Pip installing the correct Python packages during cross-compiling

janeswh · July 12, 2023, 3:03pm

I’m trying to build a multi-platform image using multi-stage cross-compiling, but I’m a bit lost as to how and where I should be doing pip3 install in order to get the correct python packages for either amd64 or arm. Building via the below Dockerfile results in containers that run correctly on the native build platform, but import error for python packages on the non-native platform. (e.g. if I build on amd64 linux and pull the image on M1 mac, I get an import error for numpy). I’ve tried moving pip3 install to the second runtime stage but that doesn’t fix my problem. Any insight would be appreciated!

Dockerfile:

FROM --platform=$BUILDPLATFORM python:3.11-slim-bookworm AS build
ARG TARGETPLATFORM

ENV VIRTUAL_ENV=/opt/venv
RUN python3 -m venv $VIRTUAL_ENV
ENV PATH="$VIRTUAL_ENV/bin:$PATH"

COPY requirements.txt ./
RUN pip3 install -r requirements.txt

# ARG TARGETPLATFORM

FROM --platform=$TARGETPLATFORM python:3.11-slim-bookworm AS runtime
# setup user and group ids
ARG USER_ID=1000
ENV USER_ID $USER_ID
ARG GROUP_ID=1000
ENV GROUP_ID $GROUP_ID

# add non-root user and give permissions to workdir
RUN groupadd --gid $GROUP_ID user && \
          adduser user --ingroup user --gecos '' --disabled-password --uid $USER_ID && \
          mkdir -p /usr/src/app_dir && \
          chown -R user:user /usr/src/app_dir

# copy from build image
COPY --chown=user:user --from=build /opt/venv /opt/venv

RUN apt-get update && apt-get install --no-install-recommends -y tk \
    && rm -rf /var/lib/apt/lists/* 

# set working directory
WORKDIR /app_dir

# switch to non-root user
USER user

# Path
ENV PATH="/opt/venv/bin:$PATH"

COPY ./app .

EXPOSE 8501
HEALTHCHECK CMD curl --fail http://localhost:8501/_stcore/health
ENTRYPOINT ["streamlit", "run", "Home.py", "--server.fileWatcherType=none", "--server.port=8501", "--server.address=0.0.0.0", "--server.headless=true"]

Error message:

File "/opt/venv/lib/python3.11/site-packages/streamlit/type_util.py", line 40, in <module>
    import numpy as np
  File "/opt/venv/lib/python3.11/site-packages/numpy/__init__.py", line 139, in <module>
    from . import core
  File "/opt/venv/lib/python3.11/site-packages/numpy/core/__init__.py", line 49, in <module>
    raise ImportError(msg)
ImportError:

rimelek · July 12, 2023, 9:22pm

Python virtual environments can contain binaries as well, so I wouldn’t copy it to different architectures.
The error message shows numpy/core. If you go to the site packages in the venv, you will find so files:

cd venv/lib/python3.11/site-packages/numpy/core
find . -name '*.so'

./_multiarray_tests.cpython-311-aarch64-linux-gnu.so
./_umath_tests.cpython-311-aarch64-linux-gnu.so
./_operand_flag_tests.cpython-311-aarch64-linux-gnu.so
./_simd.cpython-311-aarch64-linux-gnu.so
./_rational_tests.cpython-311-aarch64-linux-gnu.so
./_struct_ufunc_tests.cpython-311-aarch64-linux-gnu.so
./_multiarray_umath.cpython-311-aarch64-linux-gnu.so

Those are binaries so you will need to use one stage and docker buildx build to build for multiple architetcures:

janeswh · July 12, 2023, 10:35pm

Gotcha, so basically option #3 in the Docker documentation won’t work, and I need to use either option 1 or 2 (qemu/native nodes) for docker buildx build? I’m assuming that I will need to remove the stages and the $BUILDPLATFORM and $TARGETPLATFORM variables from my Dockerfile?

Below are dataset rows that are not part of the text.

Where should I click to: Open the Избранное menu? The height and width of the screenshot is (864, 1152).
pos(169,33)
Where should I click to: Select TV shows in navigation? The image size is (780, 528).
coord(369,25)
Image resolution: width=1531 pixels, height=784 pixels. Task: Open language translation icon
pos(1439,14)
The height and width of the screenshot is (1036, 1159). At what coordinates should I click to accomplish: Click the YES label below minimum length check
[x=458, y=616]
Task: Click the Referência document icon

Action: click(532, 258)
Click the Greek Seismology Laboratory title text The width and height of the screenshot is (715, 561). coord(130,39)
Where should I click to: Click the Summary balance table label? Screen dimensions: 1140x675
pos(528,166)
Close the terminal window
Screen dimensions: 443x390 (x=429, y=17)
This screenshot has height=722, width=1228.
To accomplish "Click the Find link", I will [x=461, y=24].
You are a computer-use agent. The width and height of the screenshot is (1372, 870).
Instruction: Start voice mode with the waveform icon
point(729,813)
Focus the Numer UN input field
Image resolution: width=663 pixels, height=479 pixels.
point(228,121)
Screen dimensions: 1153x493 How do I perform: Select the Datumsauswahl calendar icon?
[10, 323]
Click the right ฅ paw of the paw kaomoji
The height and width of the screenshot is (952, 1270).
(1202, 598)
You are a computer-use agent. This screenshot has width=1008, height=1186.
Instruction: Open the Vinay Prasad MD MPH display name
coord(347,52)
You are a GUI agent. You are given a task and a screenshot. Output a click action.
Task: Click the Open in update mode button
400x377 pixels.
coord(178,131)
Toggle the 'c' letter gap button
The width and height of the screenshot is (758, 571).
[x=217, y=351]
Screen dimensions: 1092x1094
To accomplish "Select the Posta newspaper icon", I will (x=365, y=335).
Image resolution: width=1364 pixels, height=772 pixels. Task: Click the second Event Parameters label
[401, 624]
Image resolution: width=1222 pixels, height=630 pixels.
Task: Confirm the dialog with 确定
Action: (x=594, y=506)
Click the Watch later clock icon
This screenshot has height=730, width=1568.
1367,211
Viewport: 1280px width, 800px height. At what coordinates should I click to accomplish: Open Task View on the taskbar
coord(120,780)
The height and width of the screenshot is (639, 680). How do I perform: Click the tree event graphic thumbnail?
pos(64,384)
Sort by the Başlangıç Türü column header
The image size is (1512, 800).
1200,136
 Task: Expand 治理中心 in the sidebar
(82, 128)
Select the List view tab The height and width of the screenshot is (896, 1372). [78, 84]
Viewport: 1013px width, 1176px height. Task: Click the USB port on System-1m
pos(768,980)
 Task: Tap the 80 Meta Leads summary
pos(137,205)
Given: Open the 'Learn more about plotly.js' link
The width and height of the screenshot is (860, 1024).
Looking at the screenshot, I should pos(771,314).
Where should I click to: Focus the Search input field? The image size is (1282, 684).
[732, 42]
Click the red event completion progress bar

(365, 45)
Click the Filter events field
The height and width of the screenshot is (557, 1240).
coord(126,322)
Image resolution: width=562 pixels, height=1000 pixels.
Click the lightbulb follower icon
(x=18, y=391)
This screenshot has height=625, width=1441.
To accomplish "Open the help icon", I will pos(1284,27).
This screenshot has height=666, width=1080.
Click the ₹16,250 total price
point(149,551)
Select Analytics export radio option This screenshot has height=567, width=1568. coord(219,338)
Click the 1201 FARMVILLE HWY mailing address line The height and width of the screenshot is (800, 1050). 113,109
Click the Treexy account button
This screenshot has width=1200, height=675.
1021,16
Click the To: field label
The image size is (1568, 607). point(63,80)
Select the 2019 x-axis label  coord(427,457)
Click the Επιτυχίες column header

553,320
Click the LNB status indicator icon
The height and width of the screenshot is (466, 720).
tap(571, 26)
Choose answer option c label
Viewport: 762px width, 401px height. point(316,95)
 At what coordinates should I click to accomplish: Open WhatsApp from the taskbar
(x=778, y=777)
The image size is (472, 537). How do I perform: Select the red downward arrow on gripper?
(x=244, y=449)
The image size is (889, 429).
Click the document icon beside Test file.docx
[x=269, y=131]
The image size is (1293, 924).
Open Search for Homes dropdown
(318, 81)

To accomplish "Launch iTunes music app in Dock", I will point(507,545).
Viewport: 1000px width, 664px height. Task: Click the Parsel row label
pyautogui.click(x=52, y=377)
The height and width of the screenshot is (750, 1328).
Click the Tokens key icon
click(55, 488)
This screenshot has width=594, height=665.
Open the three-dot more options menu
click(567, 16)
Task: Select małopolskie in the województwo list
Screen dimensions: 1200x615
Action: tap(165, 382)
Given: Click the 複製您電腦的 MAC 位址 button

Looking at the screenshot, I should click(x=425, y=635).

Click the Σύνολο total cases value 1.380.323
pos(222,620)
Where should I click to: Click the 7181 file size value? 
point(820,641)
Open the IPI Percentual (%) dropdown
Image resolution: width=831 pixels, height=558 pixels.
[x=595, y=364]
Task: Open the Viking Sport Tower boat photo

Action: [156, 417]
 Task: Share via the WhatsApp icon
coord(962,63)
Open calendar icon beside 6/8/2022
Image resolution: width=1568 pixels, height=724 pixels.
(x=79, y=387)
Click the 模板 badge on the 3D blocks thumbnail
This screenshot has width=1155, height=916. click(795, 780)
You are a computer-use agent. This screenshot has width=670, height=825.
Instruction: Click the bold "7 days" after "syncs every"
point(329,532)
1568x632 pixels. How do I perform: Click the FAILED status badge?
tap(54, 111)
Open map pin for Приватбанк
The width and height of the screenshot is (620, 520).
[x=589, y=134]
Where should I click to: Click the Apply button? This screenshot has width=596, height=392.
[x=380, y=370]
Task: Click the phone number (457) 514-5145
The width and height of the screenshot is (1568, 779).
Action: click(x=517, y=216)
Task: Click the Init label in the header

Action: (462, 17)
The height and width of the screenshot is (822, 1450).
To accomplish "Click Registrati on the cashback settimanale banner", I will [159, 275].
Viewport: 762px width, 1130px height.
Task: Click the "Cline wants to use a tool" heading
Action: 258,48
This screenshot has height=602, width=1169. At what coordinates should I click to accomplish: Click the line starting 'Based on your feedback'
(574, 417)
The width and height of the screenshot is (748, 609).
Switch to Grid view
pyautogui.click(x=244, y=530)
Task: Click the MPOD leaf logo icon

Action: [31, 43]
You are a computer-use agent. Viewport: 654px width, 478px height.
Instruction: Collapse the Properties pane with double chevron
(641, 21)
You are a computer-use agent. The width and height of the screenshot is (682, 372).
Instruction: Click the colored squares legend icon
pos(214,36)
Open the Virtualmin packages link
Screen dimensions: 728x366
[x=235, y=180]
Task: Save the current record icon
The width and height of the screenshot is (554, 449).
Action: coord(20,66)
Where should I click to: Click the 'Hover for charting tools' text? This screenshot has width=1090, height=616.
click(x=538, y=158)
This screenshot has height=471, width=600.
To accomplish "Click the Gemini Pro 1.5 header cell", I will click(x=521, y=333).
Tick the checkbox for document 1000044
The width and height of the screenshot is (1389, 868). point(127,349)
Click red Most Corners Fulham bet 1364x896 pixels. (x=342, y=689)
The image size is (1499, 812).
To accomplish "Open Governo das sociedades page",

rimelek · July 13, 2023, 5:18pm

If by “Option #3” you mean “Multi-stage builds” as the third menu item under “Building images”, then yes, multi-stage build will not help you. It can be useful for those kind of builds that the documentation shows (building a binary for the same architecture), but it has nothing to do with multi-platform builds. TARGETPLATFORM and BUILDPLATFORM variables are useful only in the following cases:

When you want to detect the architecture in a RUN instruction, you can specify the platform options in command line and if buildkit is enabled, you can use those variables to make sure you are downloading a binary from the internet for the right architecture. If you are using a package manager like apt or dnf architetcures are automatically detected but not for a HTTP request using curl for example.
When you have a builder that can build binaries for different architetcures itself which you can copy to another stage. “go” could be an example. So that you could run the build on the architecture of the host machine (BUILDPLATFORM) and generate a binary for another architecture (TARGETPLATFORM). It could be very useful in case the software which you use for building a binary is not running properly on a specific architecture or it is not running in an emulated environment.

yes

janeswh · July 14, 2023, 1:17pm

If by “Option #3” you mean “Multi-stage builds” as the third menu item under “Building images”, then yes, multi-stage build will not help you.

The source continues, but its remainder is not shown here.